- Baiyyappanahalli Manavarthe Kaval Location within Bengaluru
- Coordinates: 12°59′28″N 77°38′45″E﻿ / ﻿12.991208451066024°N 77.64588451841212°E
- Country: India
- State: Karnataka
- Metro: Bengaluru

Languages
- • Official: Kannada, English
- Time zone: UTC+5:30 (IST)
- PIN: 560038

= Baiyyappanahalli Manavarthe Kaval =

Baiyyappanahalli Manavarthe Kaval or Old Baiyyappanahalli is one of the early settlements in Bengaluru. It is part of C. V. Raman Nagar Assembly constituency in East Bengaluru. This former village was included in the Bangalore Mahanagara Palike on 7 December 1995.

==History==
This village populated with 2742 inhabitants (1429 Male and 1313 Female) in 1981 and was considered as uninhabited during 1991 Census. It was merged with Vimanapura (which was then called as Baiyyappanahalli Vimanapura) which hosted 11441 citizens (6157 Male and 5284 Female) in 1981. Baiyyappanahalli NMCT (Non Municipal Census Town) consisted of Baiyyappanahalli Manavarthe Kaval, Benniganahalli and Baiyyappanahalli Vimanapura and was a home to 14905 persons (7873 Male and 7032 Female) during 1991 Census.

In January 2007, the Karnataka Government issued a notification to merge the areas under then Bangalore Mahanagara Palike with seven City municipal council (CMC)'s, one Town municipal council (TMC) and 110 villages around the city (including Baiyyappanahalli NMCT) to form a single administrative body, Bruhat Bengaluru Mahanagara Palike.
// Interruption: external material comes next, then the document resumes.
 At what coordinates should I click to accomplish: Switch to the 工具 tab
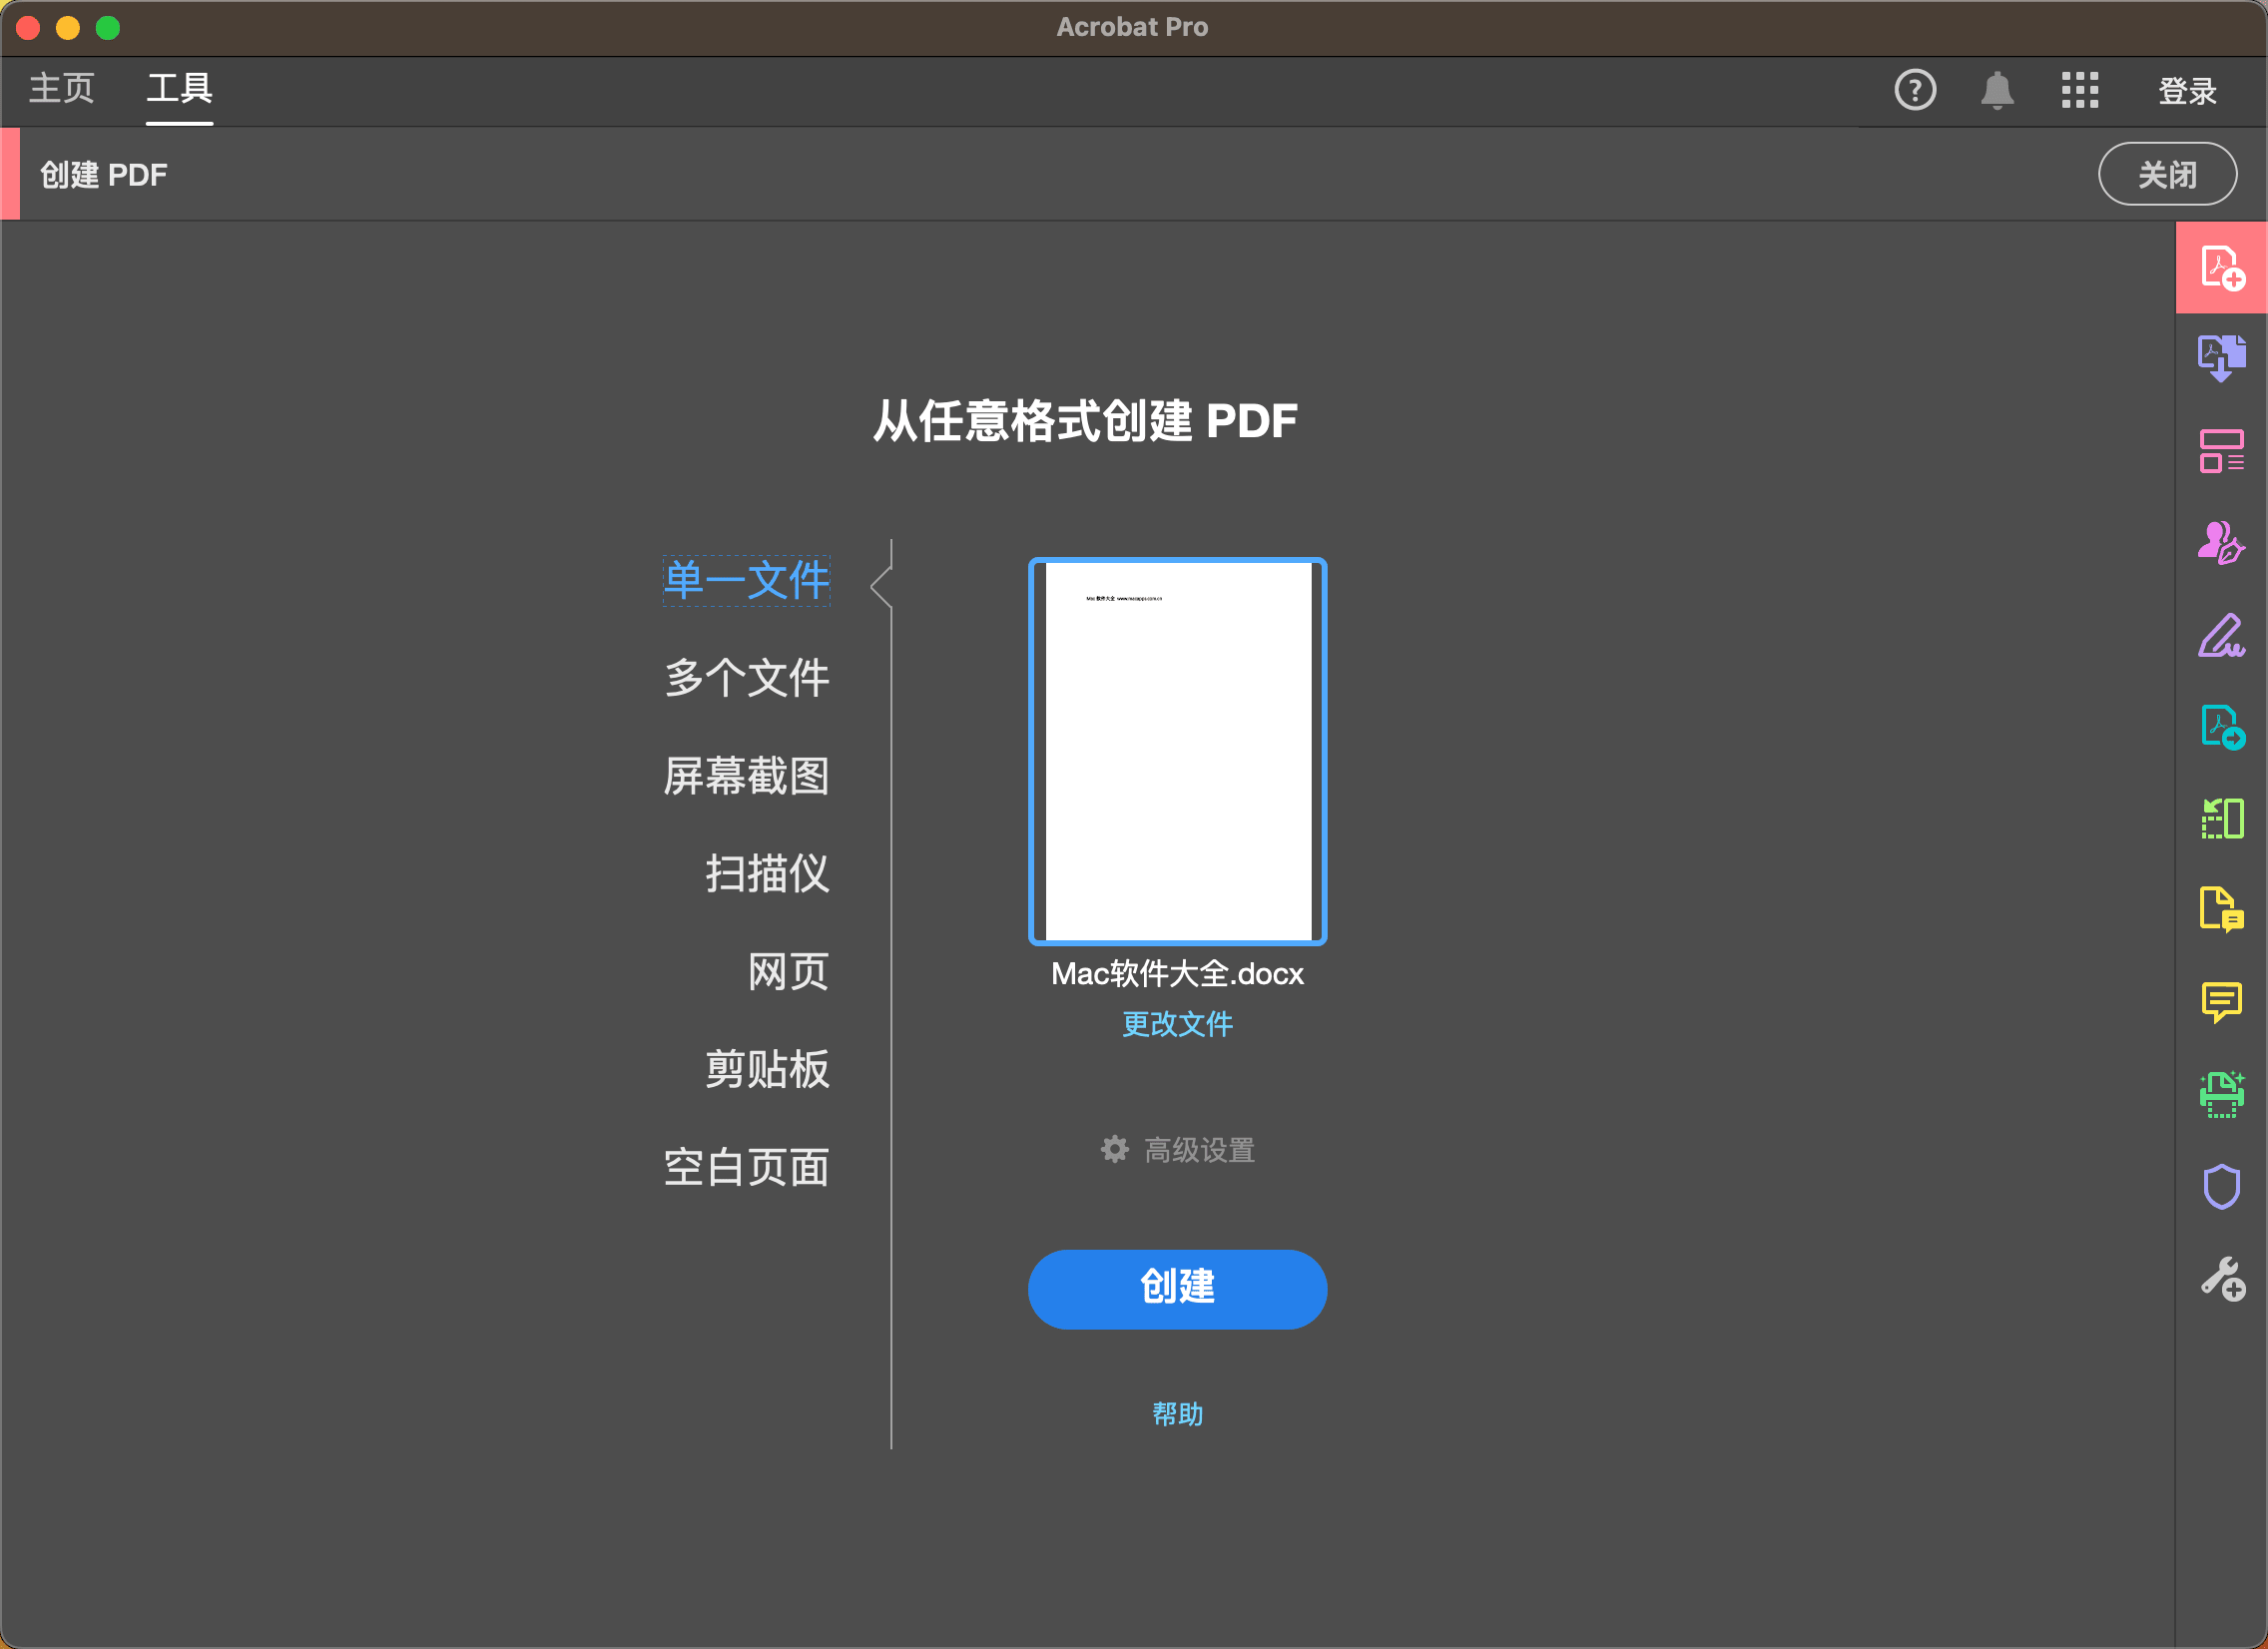pos(179,89)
The process was completed by April 2007 and the body was renamed Bruhat Bengaluru Mahanagara Palike (Greater Bangalore Municipal Corporation).

Population details
| Village Name | Area in Hectares (1961) | 1971 | Population (1961) | 1971 | 1981 | 1991 | 2001 | 2011 |
|---|---|---|---|---|---|---|---|---|
| Baiyyappanahalli Vimanapura | 387 | 156.64 | 1619 | 2361 | 11441 |  |  |  |
| Baiyyappanahalli Manavarthe Kaval | 257 | 93.26 | - | 4450 | 2742 |  |  |  |
| Benniganahalli |  | 779 | 1180 | 2795 | 5772 |  |  |  |
| Baiyyappanahalli (NMCT) |  |  |  |  |  | 14905 | 16360 | BBMP |

==Transport==
This locality is adjacent to Baiyappanahalli, a transport hub hosting
Baiyappanahalli metro station,
Baiyappanahalli also hosts the Coaching depot for Metro service. Baiyyappanahalli railway station and Third coaching Terminal of Indian Railways, train station being built at the same space where Baiyyappanahalli Yard once stood.